EXERCISE INSTRUCTIONS:
Extract the lines beginning with the line that contains "at (2493, 629)." and ending with the line that contains "pyautogui.click(x=210, y=37)", including both, and reproduce them without any change.

[Recorded data]
__________________________________________________

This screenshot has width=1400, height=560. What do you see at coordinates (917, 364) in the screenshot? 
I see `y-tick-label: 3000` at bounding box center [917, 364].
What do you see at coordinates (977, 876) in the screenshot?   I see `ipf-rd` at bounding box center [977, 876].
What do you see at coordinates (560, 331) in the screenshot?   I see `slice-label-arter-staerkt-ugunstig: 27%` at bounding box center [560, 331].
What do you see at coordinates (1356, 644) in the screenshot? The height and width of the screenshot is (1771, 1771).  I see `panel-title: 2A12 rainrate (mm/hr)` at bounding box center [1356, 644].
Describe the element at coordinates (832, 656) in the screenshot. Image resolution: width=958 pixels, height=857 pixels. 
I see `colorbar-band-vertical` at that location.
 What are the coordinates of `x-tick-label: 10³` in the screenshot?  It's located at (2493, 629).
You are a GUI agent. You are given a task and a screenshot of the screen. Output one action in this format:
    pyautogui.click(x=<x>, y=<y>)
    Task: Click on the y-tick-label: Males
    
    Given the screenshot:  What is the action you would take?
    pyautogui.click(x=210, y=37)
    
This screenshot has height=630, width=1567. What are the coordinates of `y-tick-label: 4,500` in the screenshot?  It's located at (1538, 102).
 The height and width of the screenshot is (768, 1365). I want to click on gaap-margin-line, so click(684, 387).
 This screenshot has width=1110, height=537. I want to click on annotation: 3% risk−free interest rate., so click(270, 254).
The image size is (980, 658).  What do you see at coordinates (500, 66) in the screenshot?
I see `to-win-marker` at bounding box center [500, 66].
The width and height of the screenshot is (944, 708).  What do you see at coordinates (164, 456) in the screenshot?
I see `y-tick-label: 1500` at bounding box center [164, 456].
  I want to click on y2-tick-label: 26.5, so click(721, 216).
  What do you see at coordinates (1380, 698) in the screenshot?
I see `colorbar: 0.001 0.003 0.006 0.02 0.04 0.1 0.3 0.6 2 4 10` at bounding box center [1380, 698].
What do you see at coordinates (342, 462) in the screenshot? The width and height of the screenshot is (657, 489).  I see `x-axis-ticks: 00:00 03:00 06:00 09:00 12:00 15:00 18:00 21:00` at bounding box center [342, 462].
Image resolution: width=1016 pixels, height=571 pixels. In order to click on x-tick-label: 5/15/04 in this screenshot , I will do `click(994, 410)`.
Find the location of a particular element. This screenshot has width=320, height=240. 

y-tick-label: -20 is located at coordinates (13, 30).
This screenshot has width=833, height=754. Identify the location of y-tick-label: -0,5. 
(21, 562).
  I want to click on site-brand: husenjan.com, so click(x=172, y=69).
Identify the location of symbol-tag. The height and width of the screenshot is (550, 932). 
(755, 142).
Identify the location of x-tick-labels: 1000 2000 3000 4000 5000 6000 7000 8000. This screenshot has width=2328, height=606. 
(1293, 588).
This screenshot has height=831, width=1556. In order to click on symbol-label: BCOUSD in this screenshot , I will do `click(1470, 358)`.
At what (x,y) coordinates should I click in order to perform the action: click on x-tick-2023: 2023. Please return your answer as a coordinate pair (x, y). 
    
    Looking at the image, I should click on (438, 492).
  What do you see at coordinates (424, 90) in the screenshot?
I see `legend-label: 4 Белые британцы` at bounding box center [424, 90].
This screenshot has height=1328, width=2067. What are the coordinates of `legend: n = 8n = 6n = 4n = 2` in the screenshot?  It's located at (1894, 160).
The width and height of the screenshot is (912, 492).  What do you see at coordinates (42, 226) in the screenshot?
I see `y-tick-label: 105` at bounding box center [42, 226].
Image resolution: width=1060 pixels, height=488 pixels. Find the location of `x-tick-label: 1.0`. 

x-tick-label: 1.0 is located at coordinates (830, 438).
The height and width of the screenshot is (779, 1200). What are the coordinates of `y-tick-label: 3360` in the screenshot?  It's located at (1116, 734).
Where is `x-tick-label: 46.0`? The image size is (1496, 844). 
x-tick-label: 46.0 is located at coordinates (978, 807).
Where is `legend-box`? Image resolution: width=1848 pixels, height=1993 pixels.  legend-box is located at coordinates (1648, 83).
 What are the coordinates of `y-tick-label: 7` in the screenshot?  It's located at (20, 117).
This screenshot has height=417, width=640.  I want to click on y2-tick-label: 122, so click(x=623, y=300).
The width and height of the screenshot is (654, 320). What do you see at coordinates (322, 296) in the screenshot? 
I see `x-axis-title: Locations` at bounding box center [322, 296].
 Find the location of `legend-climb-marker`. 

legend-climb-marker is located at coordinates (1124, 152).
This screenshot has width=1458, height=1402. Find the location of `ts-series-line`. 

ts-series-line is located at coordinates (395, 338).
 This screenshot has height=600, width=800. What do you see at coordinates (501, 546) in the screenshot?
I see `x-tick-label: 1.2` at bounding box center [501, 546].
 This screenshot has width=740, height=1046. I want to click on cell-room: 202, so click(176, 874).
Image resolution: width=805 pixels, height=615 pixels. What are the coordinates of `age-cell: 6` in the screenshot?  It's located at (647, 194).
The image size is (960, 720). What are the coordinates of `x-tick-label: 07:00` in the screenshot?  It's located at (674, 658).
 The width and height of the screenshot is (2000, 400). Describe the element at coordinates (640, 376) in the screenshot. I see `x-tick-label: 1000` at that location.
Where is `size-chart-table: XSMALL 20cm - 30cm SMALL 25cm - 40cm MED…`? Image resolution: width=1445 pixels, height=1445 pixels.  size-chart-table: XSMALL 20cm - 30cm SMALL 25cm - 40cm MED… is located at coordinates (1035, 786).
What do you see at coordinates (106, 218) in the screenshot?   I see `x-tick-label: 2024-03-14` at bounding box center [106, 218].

__________________________________________________

ANSWER FOR THIS EXERCISE:
 What are the coordinates of `x-tick-label: 10³` in the screenshot?  It's located at (2493, 629).
You are a GUI agent. You are given a task and a screenshot of the screen. Output one action in this format:
    pyautogui.click(x=<x>, y=<y>)
    Task: Click on the y-tick-label: Males
    
    Given the screenshot:  What is the action you would take?
    pyautogui.click(x=210, y=37)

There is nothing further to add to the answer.